In this blog, my goal is to facilitate you improve your data science skills by providing an extensive list of free courses on a variety of topics including Python, SQL, Data Analytics, Business Analytics, Data Engineering, Machine Learning, Deep Learning, Generative Artificial Intelligence , and MLOps.
Most of these courses come from top universities and platforms such as Coursera, MIT, UC Davis, FreeCodeCamp, Google, Microsoft, IBM, Harvard, and Stanford University. So start your journey to becoming a professional data scientist today!
Note: Coursera courses are available for free auditing, and if this option is not available, you can complete the courses on a trial basis or request financial aid.
Python is an crucial programming language for data science. You will learn how to manipulate data, analyze, visualize and machine learn. It offers a wide range of libraries and frameworks that simplify complicated tasks, making it a popular choice among data scientists.

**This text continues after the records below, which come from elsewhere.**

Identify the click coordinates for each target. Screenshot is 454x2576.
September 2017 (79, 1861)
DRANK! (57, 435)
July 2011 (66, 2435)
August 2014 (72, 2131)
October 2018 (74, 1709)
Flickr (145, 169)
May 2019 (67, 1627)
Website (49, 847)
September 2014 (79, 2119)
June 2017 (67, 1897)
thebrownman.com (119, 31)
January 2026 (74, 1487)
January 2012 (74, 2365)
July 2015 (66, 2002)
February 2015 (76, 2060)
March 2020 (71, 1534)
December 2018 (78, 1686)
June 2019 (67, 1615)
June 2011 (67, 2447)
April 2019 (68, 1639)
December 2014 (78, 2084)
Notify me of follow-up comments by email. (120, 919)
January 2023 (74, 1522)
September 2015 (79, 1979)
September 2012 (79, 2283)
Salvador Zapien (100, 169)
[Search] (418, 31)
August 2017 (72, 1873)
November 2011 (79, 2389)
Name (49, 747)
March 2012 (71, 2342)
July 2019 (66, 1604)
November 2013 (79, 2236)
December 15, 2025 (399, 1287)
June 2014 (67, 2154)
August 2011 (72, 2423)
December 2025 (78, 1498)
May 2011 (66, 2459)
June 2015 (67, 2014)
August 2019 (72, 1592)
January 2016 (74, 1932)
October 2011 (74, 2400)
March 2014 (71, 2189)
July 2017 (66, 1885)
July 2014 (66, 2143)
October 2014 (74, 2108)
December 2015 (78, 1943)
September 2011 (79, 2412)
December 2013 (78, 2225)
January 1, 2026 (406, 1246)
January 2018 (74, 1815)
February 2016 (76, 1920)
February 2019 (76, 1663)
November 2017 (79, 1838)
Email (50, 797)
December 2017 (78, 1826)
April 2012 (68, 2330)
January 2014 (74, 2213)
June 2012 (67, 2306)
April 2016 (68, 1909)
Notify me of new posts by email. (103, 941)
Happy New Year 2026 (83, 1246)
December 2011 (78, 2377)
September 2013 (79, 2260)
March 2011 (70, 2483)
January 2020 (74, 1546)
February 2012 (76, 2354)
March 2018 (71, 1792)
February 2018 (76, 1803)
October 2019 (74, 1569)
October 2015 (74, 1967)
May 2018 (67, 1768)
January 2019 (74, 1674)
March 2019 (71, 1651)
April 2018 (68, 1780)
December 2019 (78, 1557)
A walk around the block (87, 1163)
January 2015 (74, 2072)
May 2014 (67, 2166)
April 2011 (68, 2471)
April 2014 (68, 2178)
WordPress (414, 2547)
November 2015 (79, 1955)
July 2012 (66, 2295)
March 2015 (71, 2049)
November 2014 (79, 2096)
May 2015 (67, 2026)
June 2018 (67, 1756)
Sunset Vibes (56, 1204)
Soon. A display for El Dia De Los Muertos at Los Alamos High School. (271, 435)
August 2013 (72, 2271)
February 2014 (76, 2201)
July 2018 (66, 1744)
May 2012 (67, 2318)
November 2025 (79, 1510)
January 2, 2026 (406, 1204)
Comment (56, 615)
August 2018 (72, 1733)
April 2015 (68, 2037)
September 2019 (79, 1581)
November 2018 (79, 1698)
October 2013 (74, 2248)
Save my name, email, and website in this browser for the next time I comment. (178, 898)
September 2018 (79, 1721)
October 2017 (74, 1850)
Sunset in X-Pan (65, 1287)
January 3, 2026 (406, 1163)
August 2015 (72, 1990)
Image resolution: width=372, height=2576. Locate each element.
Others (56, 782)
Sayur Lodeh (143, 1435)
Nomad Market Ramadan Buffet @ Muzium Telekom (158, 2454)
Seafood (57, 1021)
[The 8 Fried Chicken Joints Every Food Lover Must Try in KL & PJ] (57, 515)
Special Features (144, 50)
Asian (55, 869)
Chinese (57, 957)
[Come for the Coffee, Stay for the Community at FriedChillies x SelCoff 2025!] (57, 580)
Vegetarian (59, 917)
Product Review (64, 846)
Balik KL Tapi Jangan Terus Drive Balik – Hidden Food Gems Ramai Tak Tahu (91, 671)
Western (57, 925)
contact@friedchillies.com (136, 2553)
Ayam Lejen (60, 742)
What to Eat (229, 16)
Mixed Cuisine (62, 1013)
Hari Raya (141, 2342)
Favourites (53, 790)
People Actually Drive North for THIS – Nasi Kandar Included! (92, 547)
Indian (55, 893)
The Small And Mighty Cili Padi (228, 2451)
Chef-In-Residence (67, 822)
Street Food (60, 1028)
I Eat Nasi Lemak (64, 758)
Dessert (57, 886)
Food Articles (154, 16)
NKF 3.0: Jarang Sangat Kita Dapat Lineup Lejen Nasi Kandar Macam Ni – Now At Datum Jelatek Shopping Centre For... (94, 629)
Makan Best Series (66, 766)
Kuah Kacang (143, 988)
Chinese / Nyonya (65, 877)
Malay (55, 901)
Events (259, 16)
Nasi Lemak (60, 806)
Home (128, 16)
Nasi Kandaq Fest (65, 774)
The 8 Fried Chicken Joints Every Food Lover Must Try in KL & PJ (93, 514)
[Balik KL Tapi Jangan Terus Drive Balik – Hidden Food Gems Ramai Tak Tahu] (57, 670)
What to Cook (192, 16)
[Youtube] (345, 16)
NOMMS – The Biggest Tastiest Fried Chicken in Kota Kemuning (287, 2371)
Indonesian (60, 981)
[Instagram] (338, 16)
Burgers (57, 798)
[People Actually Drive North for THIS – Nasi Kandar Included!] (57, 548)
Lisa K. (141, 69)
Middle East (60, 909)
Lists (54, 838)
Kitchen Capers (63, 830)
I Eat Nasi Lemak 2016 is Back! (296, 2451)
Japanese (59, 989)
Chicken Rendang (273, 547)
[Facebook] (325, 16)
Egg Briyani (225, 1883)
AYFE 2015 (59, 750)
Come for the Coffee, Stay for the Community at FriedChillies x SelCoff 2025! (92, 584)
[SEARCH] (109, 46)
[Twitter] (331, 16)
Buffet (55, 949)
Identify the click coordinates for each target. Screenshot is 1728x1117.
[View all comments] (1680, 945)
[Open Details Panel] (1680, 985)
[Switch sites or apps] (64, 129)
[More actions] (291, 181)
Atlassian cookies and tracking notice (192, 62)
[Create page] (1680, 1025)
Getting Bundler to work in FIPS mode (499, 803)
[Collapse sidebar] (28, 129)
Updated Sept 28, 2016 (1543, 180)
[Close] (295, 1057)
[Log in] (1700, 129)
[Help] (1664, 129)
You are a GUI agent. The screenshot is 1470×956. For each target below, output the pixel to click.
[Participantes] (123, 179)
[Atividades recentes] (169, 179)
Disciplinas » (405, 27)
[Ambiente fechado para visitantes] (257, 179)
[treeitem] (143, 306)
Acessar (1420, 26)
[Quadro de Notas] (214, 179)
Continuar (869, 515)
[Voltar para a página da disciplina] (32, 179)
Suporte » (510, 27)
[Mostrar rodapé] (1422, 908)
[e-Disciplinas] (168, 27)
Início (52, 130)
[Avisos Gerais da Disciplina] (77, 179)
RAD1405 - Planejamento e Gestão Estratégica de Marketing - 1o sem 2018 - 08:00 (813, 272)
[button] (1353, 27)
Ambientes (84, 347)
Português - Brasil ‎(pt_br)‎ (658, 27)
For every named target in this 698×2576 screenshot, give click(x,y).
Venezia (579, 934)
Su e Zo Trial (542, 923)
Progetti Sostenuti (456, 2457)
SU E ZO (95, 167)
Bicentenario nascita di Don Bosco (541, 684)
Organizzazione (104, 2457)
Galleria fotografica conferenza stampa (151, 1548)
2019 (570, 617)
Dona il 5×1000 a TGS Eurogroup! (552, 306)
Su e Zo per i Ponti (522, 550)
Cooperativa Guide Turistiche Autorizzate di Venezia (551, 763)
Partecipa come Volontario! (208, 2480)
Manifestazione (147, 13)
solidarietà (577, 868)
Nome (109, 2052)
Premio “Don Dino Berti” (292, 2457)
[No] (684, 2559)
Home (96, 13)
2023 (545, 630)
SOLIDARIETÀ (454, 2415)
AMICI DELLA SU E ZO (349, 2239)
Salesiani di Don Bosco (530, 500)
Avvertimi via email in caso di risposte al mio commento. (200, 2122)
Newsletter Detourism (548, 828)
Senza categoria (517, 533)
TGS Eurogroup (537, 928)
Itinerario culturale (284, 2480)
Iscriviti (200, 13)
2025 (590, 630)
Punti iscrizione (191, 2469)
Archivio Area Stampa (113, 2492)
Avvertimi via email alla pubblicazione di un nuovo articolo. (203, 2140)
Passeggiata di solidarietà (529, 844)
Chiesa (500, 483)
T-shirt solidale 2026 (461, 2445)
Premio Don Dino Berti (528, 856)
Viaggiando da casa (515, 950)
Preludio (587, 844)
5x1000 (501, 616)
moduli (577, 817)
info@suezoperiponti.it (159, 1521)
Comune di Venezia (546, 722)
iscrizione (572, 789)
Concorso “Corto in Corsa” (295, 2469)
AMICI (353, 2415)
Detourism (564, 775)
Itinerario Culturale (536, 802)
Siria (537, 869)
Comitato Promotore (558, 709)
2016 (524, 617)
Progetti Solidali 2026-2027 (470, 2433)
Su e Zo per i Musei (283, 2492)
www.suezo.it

SQL (Structured Query Language) is a query language used to manage and manipulate relational databases, which are key to storing, retrieving, and analyzing data.
As you probably know, data analytics is a key aspect of data analytics that helps companies make informed decisions based on data-driven insights. This involves using a variety of tools and techniques to extract meaningful information from data.
You can operate business intelligence tools like Power BI or Tableau to transform raw data into actionable insights that facilitate you make decisions. You don’t need to learn any programming languages other than SQL.
Data engineering is a subfield of data science that deals with designing, building, and maintaining data pipelines and infrastructure.
Machine learning is a field of artificial intelligence that involves creating algorithms that can learn from data and make predictions. This is an crucial skill for a data analyst.
Deep learning is a subset of machine learning that focuses on neural networks that consist of multiple layers. It is widely used in image and speech recognition, natural language processing and other complicated tasks.
Generative AI refers to the process of creating modern content, such as text, images and audio, by analyzing patterns and structures learned from existing data. During your learning process, you will mainly focus on multi-language models and how to train, tune, and deploy them.
MLOps, tiny for Machine Learning Operations, is the process of automating and streamlining the deployment and management of machine learning models. It is currently one of the most sought-after career fields in the data science industry.
- Python basics for MLOps by Duke University
- MLOps for beginners via Udemy
- Specialization: Machine Learning Engineering for Manufacturing (MLops). by DeepLearning.AI
- MLOps Bootcamp with DataTalks.Club
- Made of ML by Goku Mohandas
You don’t have to search Google to find high-quality data courses. All you need to do is bookmark this page and start your Python and SQL adventure. In a few months you will be able to receive, process, analyze and model data. After that, it will be a continuous learning journey. If you want to get hired by the best recruiters, it is highly recommended to build your portfolio from the beginning on GitHub or another platform.
Check out the blog “5 Free Platforms to Build a Strong Data Science Portfolio” to learn about other platforms and what they have to offer.
Abid Ali Awan (@1abidaliawan) is a certified data science professional who loves building machine learning models. Currently, he focuses on creating content and writing technical blogs about machine learning and data science technologies. Abid holds a Master’s degree in Technology Management and a Bachelor’s degree in Telecommunications Engineering. His vision is to build an AI product using a graph neural network for students struggling with mental illness.